**Your objective**
Copy the records below verbatim, from the line with "Delete the first time entry card" up to and including the line with "click(x=324, y=90)".

━━━ Record extracts

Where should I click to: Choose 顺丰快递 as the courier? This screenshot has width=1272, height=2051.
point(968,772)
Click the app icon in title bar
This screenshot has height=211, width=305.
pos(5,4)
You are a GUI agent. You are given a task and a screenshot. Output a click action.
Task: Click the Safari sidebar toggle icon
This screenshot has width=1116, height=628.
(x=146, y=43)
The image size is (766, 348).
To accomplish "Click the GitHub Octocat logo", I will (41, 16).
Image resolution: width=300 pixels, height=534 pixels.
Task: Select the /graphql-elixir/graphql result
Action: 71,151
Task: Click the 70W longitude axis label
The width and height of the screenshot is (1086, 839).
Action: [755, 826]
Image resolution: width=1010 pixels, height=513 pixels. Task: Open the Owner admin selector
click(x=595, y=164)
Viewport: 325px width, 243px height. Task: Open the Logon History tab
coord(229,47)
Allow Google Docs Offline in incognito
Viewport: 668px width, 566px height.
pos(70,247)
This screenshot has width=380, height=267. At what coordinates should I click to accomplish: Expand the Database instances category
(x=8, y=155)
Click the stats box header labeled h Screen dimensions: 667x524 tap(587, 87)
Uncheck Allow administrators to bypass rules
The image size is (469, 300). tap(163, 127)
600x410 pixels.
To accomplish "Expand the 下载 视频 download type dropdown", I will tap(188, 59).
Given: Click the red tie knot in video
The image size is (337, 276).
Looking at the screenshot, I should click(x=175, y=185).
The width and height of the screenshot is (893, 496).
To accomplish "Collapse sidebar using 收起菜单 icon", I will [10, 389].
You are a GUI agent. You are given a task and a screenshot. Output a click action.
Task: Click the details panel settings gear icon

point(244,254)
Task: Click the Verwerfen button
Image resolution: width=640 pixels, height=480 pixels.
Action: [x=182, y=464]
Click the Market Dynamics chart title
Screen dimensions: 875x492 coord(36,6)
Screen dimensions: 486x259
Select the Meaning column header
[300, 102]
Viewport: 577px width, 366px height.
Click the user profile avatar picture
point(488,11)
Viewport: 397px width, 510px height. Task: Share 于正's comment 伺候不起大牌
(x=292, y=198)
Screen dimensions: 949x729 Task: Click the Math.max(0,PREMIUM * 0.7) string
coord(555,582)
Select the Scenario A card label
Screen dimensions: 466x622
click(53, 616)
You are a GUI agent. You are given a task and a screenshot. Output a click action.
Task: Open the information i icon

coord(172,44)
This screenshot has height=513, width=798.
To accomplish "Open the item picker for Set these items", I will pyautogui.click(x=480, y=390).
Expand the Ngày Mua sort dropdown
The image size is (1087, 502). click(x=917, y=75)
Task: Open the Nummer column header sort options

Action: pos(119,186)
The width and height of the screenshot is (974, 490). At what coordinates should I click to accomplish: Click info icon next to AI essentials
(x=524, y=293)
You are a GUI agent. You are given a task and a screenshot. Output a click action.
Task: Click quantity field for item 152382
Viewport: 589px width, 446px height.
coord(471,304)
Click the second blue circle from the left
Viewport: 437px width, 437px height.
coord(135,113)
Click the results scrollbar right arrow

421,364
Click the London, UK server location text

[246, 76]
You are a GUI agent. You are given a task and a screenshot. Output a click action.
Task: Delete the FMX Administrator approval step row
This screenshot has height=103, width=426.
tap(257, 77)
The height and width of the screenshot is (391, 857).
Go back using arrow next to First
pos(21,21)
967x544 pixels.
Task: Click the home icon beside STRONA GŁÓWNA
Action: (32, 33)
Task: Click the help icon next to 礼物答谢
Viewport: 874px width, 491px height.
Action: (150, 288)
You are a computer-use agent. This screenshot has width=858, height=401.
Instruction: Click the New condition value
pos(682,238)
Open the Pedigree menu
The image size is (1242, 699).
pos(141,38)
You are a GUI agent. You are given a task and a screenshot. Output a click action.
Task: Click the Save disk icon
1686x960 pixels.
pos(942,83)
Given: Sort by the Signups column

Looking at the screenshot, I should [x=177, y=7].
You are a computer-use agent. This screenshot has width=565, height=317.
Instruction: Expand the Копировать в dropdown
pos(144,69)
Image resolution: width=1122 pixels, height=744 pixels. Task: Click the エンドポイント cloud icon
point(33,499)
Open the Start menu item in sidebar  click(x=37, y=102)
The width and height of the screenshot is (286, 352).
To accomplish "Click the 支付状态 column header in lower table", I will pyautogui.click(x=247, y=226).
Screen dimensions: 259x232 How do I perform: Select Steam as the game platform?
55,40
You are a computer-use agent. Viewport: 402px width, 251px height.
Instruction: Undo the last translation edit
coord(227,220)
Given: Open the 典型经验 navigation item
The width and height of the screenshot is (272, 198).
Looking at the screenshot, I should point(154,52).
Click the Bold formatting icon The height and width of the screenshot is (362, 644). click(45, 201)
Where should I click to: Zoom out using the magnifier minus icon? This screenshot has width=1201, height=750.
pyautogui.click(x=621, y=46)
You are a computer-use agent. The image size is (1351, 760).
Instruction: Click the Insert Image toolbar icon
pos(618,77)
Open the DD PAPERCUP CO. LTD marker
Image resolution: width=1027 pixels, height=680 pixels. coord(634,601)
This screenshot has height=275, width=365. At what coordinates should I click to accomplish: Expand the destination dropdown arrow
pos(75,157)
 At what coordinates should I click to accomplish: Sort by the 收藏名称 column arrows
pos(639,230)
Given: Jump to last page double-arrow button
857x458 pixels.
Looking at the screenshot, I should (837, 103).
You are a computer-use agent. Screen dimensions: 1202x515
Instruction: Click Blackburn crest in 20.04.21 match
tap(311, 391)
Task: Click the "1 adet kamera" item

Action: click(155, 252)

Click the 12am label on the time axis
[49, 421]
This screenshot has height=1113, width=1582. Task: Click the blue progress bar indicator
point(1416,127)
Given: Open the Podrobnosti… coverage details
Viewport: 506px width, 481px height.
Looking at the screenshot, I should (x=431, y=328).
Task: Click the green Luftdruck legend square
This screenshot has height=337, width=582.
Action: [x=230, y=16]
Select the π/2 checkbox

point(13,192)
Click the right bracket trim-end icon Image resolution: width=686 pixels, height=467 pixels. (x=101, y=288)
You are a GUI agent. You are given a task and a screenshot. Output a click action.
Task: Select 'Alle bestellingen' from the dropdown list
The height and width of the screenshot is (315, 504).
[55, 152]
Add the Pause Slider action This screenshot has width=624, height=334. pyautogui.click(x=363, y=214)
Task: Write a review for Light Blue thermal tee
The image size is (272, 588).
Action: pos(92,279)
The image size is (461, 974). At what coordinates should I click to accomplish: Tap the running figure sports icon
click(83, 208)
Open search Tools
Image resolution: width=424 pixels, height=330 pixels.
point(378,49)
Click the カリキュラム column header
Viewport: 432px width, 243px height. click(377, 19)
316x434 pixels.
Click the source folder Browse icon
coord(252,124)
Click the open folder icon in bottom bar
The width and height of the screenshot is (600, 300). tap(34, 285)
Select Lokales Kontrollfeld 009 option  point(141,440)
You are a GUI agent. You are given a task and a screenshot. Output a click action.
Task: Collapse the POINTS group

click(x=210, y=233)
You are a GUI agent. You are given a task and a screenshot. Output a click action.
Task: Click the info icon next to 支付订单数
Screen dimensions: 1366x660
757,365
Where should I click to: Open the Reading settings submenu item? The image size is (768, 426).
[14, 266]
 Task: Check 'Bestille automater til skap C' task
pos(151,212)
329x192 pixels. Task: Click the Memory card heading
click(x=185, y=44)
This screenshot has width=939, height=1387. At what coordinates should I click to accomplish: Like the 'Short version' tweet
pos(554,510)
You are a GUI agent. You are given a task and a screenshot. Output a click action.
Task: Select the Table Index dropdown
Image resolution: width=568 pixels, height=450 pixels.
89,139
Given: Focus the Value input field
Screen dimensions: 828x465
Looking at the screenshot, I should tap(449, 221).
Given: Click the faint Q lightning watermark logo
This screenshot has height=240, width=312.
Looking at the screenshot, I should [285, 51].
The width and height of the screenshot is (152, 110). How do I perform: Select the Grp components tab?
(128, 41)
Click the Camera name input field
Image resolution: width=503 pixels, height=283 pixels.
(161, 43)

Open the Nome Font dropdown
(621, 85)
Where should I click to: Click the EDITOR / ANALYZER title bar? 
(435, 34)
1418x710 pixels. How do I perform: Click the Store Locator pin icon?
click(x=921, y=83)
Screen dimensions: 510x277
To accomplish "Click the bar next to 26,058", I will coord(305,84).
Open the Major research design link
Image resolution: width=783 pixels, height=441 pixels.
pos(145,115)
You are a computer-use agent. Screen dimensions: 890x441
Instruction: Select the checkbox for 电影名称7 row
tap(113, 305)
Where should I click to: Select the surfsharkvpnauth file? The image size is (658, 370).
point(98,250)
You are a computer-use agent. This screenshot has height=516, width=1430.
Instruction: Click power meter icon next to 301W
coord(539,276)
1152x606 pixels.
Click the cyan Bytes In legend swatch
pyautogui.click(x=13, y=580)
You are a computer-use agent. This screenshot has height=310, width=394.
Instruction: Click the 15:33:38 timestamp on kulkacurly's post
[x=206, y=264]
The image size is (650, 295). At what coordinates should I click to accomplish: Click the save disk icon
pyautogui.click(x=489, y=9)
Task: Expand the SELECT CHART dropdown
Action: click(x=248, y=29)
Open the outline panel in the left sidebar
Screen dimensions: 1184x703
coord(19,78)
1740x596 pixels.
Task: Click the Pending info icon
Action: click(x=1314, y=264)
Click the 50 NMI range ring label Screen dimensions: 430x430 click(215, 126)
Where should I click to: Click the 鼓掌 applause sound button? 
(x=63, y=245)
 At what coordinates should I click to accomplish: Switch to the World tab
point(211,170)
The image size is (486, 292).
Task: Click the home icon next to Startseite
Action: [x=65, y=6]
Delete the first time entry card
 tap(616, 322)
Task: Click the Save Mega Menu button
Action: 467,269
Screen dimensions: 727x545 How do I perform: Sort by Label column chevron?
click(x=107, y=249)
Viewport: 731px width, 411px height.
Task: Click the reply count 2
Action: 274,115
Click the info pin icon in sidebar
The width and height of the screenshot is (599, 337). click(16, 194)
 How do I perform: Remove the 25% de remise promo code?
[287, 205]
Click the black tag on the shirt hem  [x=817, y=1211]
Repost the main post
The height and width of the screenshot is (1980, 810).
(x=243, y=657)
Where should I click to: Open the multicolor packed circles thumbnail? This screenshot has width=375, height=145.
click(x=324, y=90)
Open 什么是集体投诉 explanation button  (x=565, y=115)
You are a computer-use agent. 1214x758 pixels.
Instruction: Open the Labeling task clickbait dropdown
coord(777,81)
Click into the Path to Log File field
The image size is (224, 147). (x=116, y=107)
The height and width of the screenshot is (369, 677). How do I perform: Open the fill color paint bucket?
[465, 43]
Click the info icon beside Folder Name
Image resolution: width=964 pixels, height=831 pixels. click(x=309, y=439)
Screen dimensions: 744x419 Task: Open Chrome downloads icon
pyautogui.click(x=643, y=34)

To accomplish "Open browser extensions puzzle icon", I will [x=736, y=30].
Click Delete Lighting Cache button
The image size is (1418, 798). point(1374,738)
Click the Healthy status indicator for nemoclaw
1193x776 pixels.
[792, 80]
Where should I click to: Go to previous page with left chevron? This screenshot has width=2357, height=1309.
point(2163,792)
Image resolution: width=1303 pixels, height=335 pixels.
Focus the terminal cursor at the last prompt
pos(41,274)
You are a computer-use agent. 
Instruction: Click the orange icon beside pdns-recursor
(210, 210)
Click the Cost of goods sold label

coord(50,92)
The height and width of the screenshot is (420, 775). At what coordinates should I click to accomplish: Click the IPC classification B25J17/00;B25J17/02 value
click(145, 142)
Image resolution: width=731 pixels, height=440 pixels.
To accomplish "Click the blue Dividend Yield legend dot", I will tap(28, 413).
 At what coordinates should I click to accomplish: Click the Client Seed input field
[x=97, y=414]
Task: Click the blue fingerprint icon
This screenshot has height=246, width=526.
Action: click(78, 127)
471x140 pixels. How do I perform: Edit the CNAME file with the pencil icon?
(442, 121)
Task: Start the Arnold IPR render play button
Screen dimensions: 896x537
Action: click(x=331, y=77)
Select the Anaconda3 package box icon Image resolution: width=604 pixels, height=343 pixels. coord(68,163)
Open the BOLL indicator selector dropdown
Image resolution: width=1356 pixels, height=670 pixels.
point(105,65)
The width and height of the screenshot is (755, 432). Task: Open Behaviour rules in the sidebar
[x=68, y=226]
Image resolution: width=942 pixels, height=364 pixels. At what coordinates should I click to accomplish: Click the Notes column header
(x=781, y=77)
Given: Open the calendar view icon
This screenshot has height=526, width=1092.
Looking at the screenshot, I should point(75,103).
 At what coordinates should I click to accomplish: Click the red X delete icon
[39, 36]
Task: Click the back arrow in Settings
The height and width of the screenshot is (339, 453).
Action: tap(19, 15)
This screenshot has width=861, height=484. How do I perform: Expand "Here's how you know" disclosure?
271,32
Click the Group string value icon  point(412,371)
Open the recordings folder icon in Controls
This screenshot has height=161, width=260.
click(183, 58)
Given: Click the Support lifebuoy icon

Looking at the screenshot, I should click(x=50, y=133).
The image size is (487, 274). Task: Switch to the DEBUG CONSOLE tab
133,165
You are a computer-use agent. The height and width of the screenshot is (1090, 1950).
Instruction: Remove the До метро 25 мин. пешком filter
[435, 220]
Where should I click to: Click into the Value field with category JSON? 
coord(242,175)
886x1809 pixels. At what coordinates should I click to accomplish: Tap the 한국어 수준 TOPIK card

━━━━━━

**Answer to the exercise**
Delete the first time entry card
 tap(616, 322)
Task: Click the Save Mega Menu button
Action: 467,269
Screen dimensions: 727x545 How do I perform: Sort by Label column chevron?
click(x=107, y=249)
Viewport: 731px width, 411px height.
Task: Click the reply count 2
Action: 274,115
Click the info pin icon in sidebar
The width and height of the screenshot is (599, 337). click(16, 194)
 How do I perform: Remove the 25% de remise promo code?
[287, 205]
Click the black tag on the shirt hem  [x=817, y=1211]
Repost the main post
The height and width of the screenshot is (1980, 810).
(x=243, y=657)
Where should I click to: Open the multicolor packed circles thumbnail? This screenshot has width=375, height=145.
click(x=324, y=90)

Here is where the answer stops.